Une des raisons de ce désenchantement collectif vient d’ailleurs de son propre créateur. Suite à l’emballement pour sa démarche, Jake Parker a finalement déposé la marque « inktober » en 2020 - sans être très explicite sur ses conditions. Selon ses règles, il n’est désormais possible de publier un livre de dessins réalisés lors de l’inktober qu’à partir du moment où le logo n’apparaît pas et que le titre du livre n’utilise pas cette appellation. Le problème c’est qu’un certain nombre d’artistes ayant publié des artbooks peu de temps après, ont vu leurs œuvres totalement interdites de circulation. Ce qui n’a pas manqué de créer une vague de colère au sein de la communauté des artistes.
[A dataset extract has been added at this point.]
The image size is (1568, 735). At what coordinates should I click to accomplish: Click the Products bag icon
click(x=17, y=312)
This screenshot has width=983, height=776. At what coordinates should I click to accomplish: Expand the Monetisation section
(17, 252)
Comme les polémiques viennent rarement seules, le dessinateur s’est également vu accusé de plagiat par le dessinateur noir américain Alphonso Dunn à propos d’un de ses ouvrages sur le dessin à l’encre. Quand bien même aucune poursuite n’a été engagée contre lui, le vernis s’est écaillé et l’inktober a perdu de sa superbe. Cela ne signifie pas pour autant qu’il n’existe plus car de nombreux artistes continuent de se donner rendez-vous au mois d’octobre pour dessiner tous ensemble. Simplement, le défi a évolué et tente progressivement de se libérer de la pression des réseaux sociaux.
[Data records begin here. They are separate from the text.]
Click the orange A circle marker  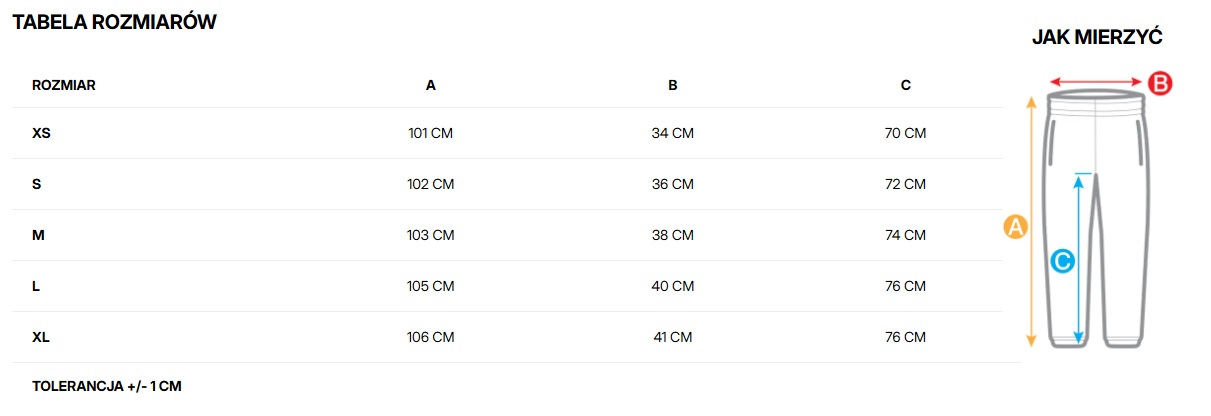[x=1015, y=226]
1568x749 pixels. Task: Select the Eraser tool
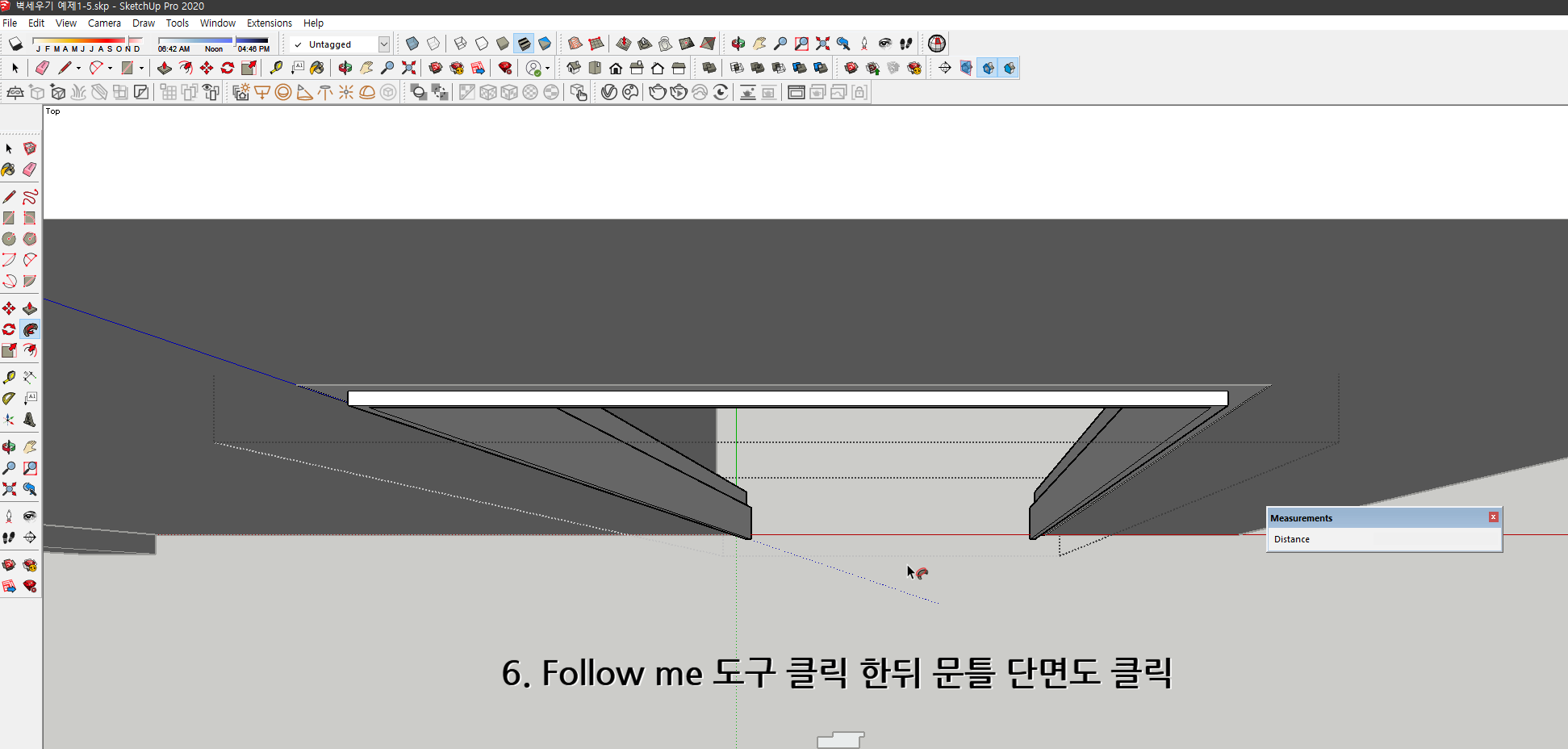(42, 68)
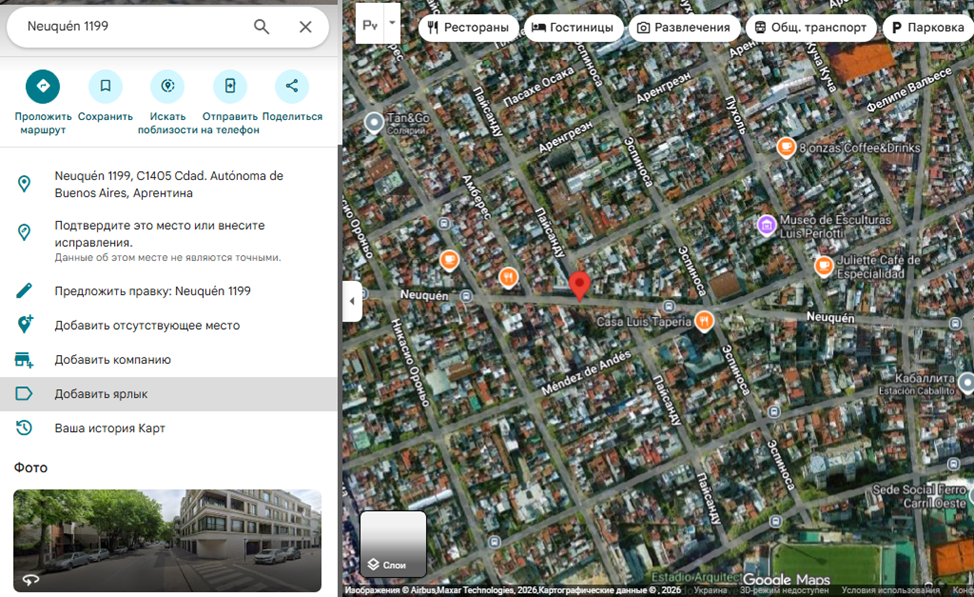Show Общ. транспорт on the map
The width and height of the screenshot is (974, 597).
(811, 28)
Désormais, certaines listes de mots prévoient même des jours de repos, comme celui de l’illustratrice Tarmasz qui a été une des premières à le proposer. D’autres, comme la dessinatrice Amélie Fléchais, a pris presque un an pour terminer celui de l’année dernière. Pour ceux qui le souhaitent, il existe même des challenges dans le même style un peu partout dans l’année comme le #mermay où les artistes sont invités à dessiner une sirène par jour ou le hourly comic day qui a lieu tous les 1er févriers pour dessiner une case de bande dessinée par heure.

« Aujourd’hui, on commence enfin à se débarrasser de la majesté du concept et c’est drôle de voir comment les gens se sont totalement réapproprié ce challenge pour en faire quelque chose qui leur appartient, analyse Lucie Bryon. Certains font des inktober version animation ou écriture maintenant. Beaucoup de mes amis autour de moi ont arrêté de faire le challenge mais ce qui est bien c’est que ça reste toujours une option. Ne serait-ce que pour connaître une seule fois cette sensation de tomber de fatigue après seulement cinq jours de challenge en ayant l’impression que ça fait huit mois qu’on est dessus. »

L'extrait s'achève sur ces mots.